Listed records
● ● ● ● ●
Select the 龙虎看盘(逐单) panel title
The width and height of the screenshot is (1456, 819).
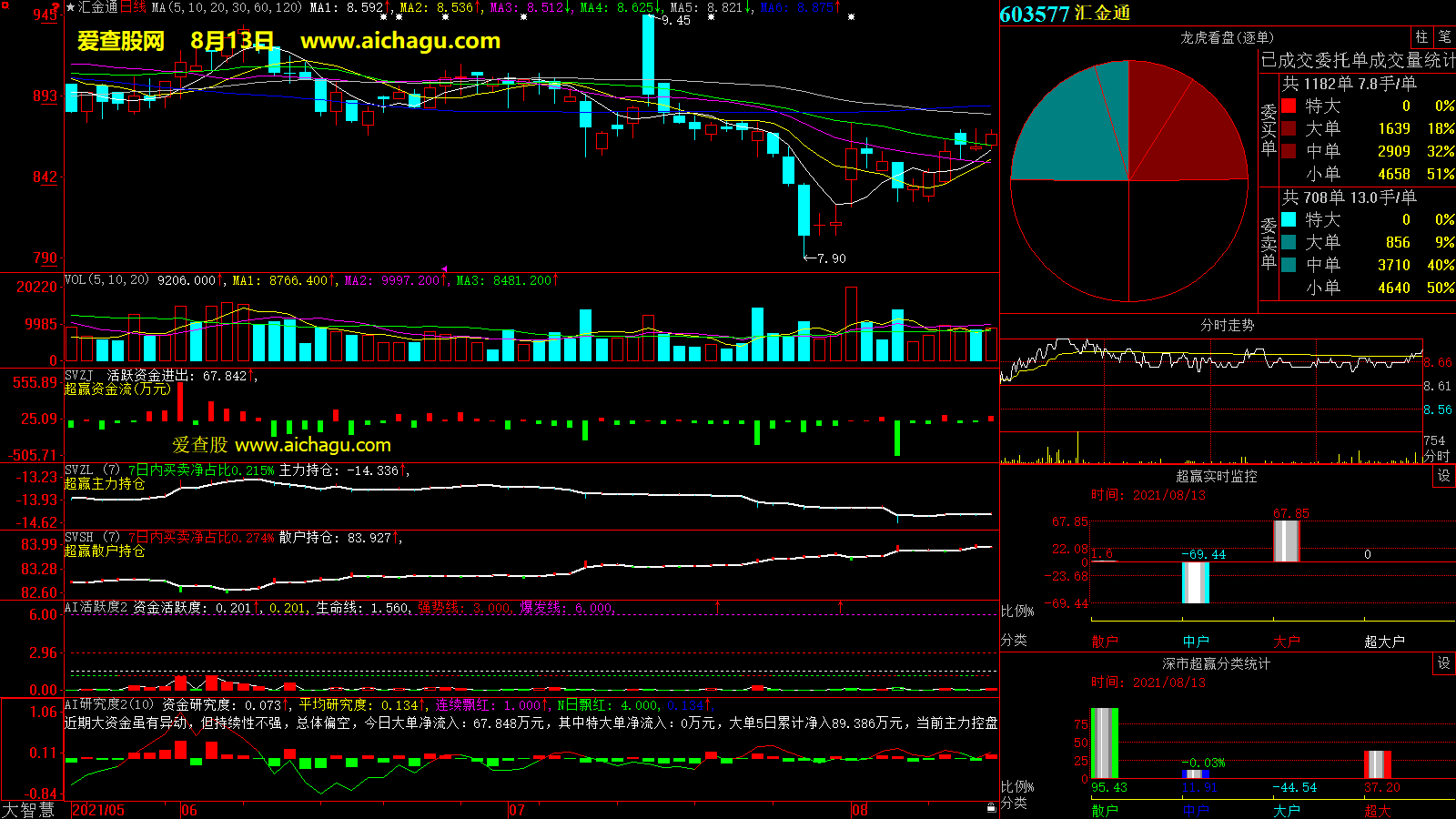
● ● ● ● ●
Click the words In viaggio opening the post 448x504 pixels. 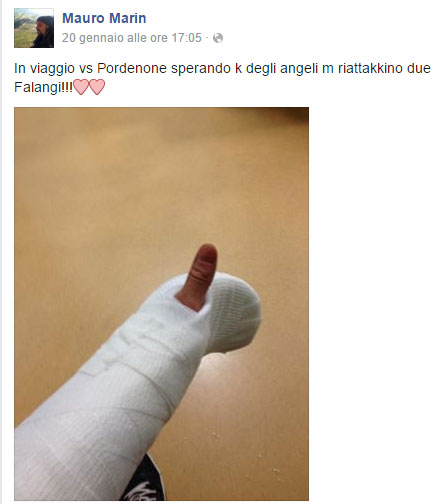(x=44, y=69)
● ● ● ● ●
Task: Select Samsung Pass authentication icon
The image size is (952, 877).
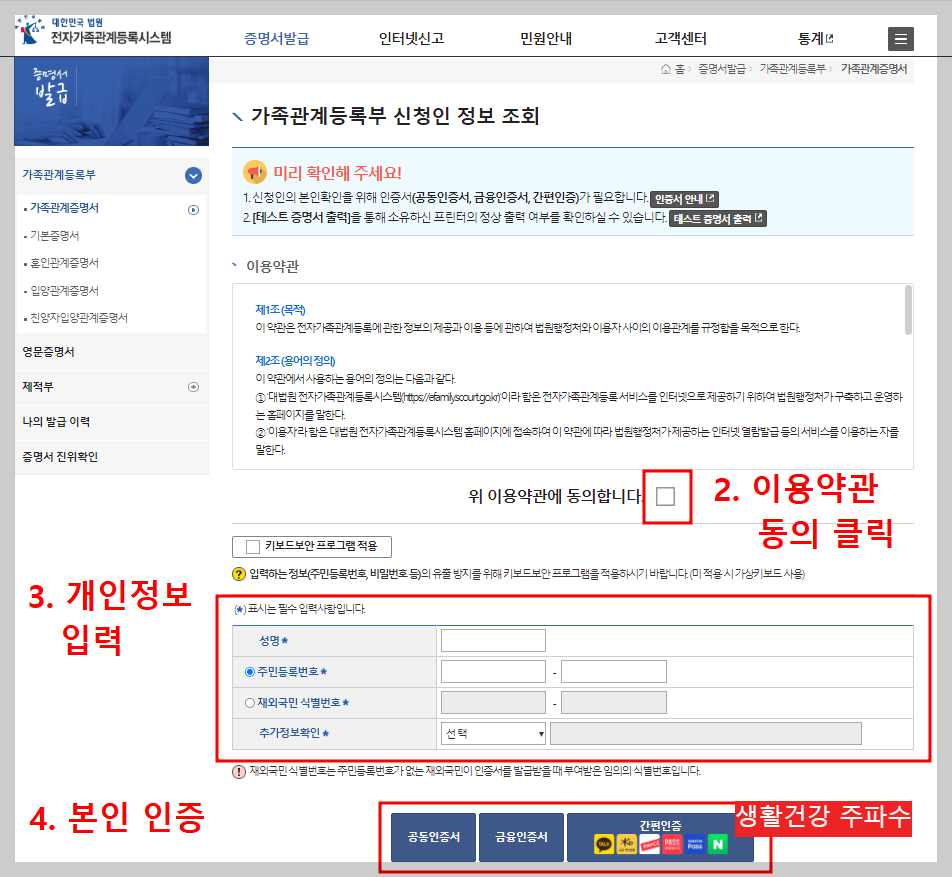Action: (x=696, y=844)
● ● ● ● ●
How to complete this task
Report the number of lines in the records that include the string "Select", and write no other words.

Response area
2